SO Gould just concluded evolution happened too quick to be caught in the fossil record and only after great reproductive success did the fossil record catch the new evolved species.
what he actuallt did was prove darwins prediction of the fossil record showing the progress of creatures as they evolved to not be there. this is why today PE is still a embarrassment.

In evolution literature they reject transitional forms but instead say transitional features.
there is no transitional new forms ever found in the fossil record. they hope instead to find species with new features. this is what they do today to justify a claim they find intermediates at higher levels.
However as nelson said these higher levels are still species.
i read Goulds paper on this and he had to fight with other evolutionists that the fossil record was not showing evidence for evolution. PE is a desperate grasp to save the day.
however evoltionists today do want to pretend PE was just a dream. they realized better then gould it was a disater for evolutionism.

what was wrong was my post getting flagged. there was no reason for this.
i can’t learn why it was WRONG if there is no explanation from the flag wavers.
I never flagg anyone but if someone is flagged, someone kind, should say why if its not clear.
otherwise suspicion kicks in that flagging is being used to just stop unwelcome opposition.
Say it ain’t so? why was my stuff different then others??? Hmmmm.

Thanks for this quotation, Aquaticus. It’s exactly the point I was trying to make to Chris Falter.
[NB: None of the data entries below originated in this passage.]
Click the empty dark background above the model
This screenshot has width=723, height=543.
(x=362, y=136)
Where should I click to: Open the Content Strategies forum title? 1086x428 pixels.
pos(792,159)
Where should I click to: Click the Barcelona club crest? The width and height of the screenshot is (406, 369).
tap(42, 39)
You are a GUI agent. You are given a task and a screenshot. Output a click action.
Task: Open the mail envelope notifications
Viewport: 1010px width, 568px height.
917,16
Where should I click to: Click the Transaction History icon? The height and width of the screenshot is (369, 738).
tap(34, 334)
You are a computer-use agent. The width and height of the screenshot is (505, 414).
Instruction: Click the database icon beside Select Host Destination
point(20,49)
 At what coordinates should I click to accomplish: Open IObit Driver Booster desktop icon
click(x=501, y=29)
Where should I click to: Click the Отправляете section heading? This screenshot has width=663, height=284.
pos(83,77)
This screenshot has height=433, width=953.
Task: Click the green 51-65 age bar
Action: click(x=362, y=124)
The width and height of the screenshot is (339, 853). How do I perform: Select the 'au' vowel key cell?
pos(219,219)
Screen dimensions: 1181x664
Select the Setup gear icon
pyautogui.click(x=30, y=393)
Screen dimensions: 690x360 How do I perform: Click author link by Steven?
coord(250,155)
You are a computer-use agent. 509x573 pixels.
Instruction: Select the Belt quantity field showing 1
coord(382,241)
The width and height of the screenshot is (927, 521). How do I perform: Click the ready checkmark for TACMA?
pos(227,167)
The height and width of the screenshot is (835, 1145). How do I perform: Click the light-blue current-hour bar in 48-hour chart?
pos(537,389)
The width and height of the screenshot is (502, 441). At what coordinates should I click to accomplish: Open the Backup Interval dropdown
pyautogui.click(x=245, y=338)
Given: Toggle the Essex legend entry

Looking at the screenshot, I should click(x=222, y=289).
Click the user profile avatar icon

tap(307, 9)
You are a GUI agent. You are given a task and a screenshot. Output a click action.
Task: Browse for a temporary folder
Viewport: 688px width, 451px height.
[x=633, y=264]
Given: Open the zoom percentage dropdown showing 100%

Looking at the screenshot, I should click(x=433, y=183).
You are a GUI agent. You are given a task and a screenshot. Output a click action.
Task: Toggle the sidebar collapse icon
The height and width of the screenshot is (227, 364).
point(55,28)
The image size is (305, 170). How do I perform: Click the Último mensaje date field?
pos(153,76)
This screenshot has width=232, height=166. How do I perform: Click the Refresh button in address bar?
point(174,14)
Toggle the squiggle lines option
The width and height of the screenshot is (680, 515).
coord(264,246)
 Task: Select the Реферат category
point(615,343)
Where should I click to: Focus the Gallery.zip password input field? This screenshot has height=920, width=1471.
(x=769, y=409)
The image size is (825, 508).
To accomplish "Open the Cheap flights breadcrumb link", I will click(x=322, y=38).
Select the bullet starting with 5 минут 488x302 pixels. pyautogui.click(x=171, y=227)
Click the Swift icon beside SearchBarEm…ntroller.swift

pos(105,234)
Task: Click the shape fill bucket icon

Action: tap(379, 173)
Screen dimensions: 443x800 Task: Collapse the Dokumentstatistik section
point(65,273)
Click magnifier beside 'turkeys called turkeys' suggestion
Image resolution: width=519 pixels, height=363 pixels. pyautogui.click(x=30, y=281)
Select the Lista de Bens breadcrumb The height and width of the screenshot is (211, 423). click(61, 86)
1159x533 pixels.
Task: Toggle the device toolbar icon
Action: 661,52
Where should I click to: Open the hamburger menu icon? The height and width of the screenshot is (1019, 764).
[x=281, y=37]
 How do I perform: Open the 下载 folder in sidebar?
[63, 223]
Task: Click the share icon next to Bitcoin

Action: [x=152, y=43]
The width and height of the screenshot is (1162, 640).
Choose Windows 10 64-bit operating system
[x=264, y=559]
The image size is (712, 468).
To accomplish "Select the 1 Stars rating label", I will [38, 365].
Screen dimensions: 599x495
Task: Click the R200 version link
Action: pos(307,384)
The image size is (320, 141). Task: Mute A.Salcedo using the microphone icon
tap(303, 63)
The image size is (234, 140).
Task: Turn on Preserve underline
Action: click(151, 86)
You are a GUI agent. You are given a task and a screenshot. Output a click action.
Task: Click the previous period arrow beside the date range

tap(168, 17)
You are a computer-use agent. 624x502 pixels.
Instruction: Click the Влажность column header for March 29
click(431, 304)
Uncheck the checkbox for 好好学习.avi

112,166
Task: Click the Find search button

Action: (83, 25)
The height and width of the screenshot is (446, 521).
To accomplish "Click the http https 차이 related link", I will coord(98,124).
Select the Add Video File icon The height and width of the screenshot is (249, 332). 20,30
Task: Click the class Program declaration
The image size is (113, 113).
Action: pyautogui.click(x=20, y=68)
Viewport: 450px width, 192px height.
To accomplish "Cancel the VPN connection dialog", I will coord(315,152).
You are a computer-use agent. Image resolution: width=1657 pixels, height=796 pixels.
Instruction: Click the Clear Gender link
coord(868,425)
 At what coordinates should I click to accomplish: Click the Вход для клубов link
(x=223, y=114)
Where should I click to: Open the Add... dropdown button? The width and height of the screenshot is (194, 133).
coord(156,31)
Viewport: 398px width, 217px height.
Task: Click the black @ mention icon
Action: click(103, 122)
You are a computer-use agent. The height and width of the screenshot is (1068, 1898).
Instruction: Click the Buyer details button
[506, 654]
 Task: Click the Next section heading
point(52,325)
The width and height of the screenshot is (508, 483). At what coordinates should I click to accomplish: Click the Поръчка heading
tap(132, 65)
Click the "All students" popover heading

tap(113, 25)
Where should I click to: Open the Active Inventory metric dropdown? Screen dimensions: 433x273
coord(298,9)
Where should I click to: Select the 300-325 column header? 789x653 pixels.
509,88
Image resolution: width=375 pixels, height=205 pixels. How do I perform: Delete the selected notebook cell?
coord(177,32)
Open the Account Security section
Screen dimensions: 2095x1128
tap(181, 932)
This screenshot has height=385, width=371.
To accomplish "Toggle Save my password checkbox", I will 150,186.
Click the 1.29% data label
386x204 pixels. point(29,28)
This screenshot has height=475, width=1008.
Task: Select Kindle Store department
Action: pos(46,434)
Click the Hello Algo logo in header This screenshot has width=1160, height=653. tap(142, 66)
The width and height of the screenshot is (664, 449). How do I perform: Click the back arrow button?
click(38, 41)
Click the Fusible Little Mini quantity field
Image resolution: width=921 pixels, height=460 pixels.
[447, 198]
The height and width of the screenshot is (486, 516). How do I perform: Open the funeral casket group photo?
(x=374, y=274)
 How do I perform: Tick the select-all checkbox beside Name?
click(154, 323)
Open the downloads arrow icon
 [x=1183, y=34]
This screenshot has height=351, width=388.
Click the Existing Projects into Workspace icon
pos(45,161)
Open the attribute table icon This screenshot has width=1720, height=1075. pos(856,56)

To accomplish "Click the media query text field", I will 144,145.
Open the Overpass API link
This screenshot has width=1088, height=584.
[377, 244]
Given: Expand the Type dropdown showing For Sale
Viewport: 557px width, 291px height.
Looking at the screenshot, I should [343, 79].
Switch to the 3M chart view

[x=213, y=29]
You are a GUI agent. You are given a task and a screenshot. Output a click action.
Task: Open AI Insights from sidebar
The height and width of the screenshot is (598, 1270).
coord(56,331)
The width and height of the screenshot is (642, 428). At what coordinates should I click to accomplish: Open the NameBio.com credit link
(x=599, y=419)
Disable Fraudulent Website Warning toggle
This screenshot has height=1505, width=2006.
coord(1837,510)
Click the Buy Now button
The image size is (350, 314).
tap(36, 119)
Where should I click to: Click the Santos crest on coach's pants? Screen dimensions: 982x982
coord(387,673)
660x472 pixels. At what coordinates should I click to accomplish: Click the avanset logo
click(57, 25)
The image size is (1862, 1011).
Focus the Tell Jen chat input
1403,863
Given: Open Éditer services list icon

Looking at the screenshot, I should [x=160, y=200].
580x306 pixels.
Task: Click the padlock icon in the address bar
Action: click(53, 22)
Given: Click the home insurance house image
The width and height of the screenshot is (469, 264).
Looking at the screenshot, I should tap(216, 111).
Darwin admits that it is possible for a rational, informed person to doubt whether a particular mechanism (in his case, natural selection) should be given tremendous weight, while still drawing the inference of common descent for reasons that don’t come from the proposed mechanism. Chris recently suggested that the two things were bound tightly together, in a package deal, but here Darwin says that this is not strictly necessary. I pointed this out to him, referencing Darwin, and your passage gives me another reference to make the same point.

Unless the transitional forms between larger groups are species - species which have some charactistics of each of two larger groups.

There are no lines on my ruler between the millimetre marks, but they are abundant between the centimetre marks.